What bugs me about all the articles saying being a mom is the hardest job in the world is that they invariably don’t even try to mention, hey, being a dad is often just as hard. It’s happening already but if there’s going to be progress on dads doing their part at home, then there needs to be some acknowledgment that this work is being done. Not so much for the acknowledgement but because not to do so gives the strong impression that the dad’s role is being ignored, and to me at least, it seems like moms (in general) ARE always in need of this acknowledgement, which isn’t the case, either.
I am a mom and it is definitely a lot of work. Different work than my 8-5 corporate gig, but certainly work. But this bugs me for a few reasons.
A.) My husband does all of the same parenting things that I do. 50 / 50. We have different work schedules so we both have the kids by ourselves on our two days a week that we have off. Some days he may do more. Some days I may do more. But it is overall about as close to straight down the middle as I think you can get. So really I am not doing anything more spectacular just because I have a vagina thus making me the mom person.
B.) I most definitely do not have a degree in medicine or culinary arts. Me being able to put a bandaid on a scrapped knee or dose out the right amount of children’s Tylenol does not equate to a medical degree which takes years and years and in the end you can save lives. That is why we have a pediatrician that we trust. Because half the time I don’t know if it is measles or a heat rash I am looking at. Me being able to cook a healthy meal for my kids also does not make me a chef. I know a lot of chefs. They work crazy hours, give up holidays, and in many cases are true artists. My Mac n cheese surprise with broccoli bits is not art. The same way that other moms knowing how to use coupons or keep a household budget is not the same as my financial degree that I worked my ass off for and continue to work my ass off for in my demanding as fuck job and continued education.

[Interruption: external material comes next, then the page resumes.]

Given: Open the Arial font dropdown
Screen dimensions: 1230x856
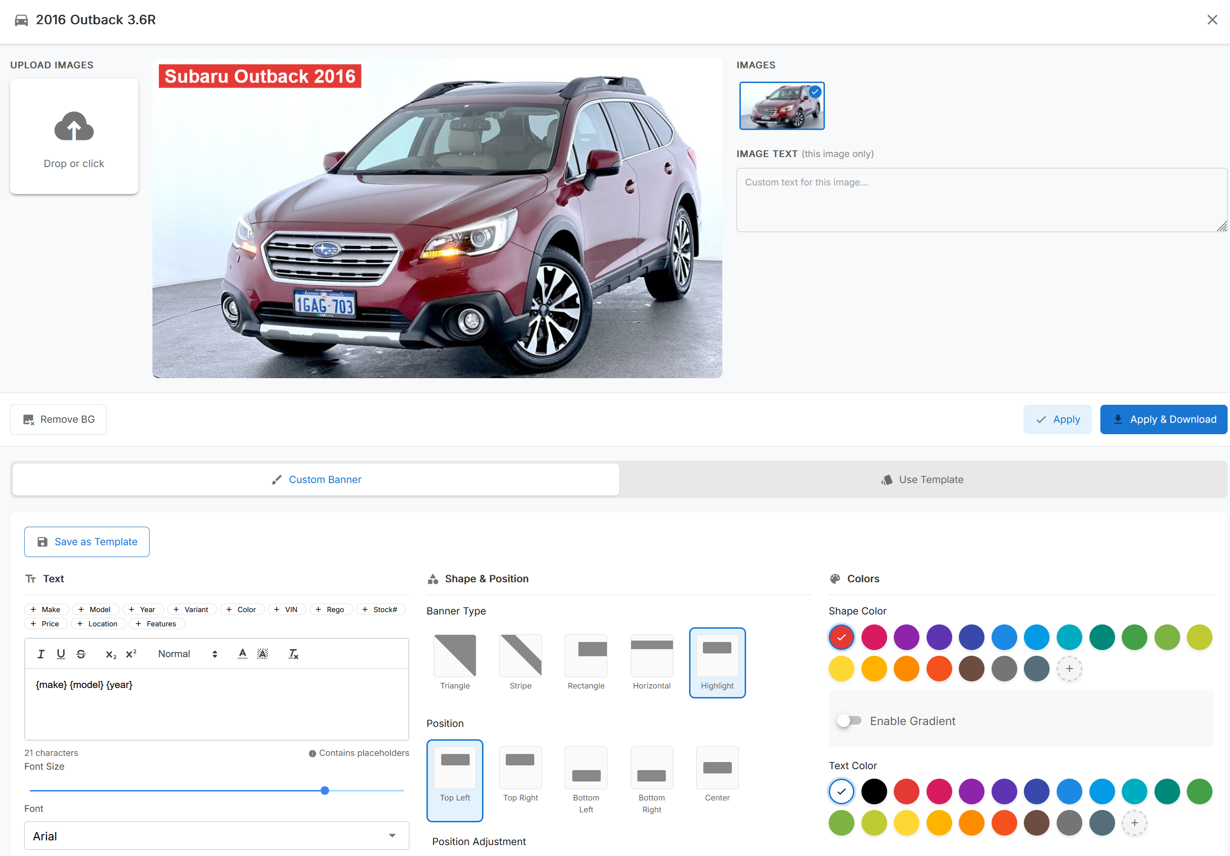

So pretty much – this is crap.
I have always thought that everyone should be an equal and tried to accomplish that. (Really, it more inbuilt, it’s not like I’m thinking every day, “try to do better”) tried to be an equal. Not just as a parent but as a partner. That doesn’t mean every day will be 50/50, it doesn’t mean I always succeed but it does mean that overall, there is and both people feel they are contributing to the relationship, to parenting.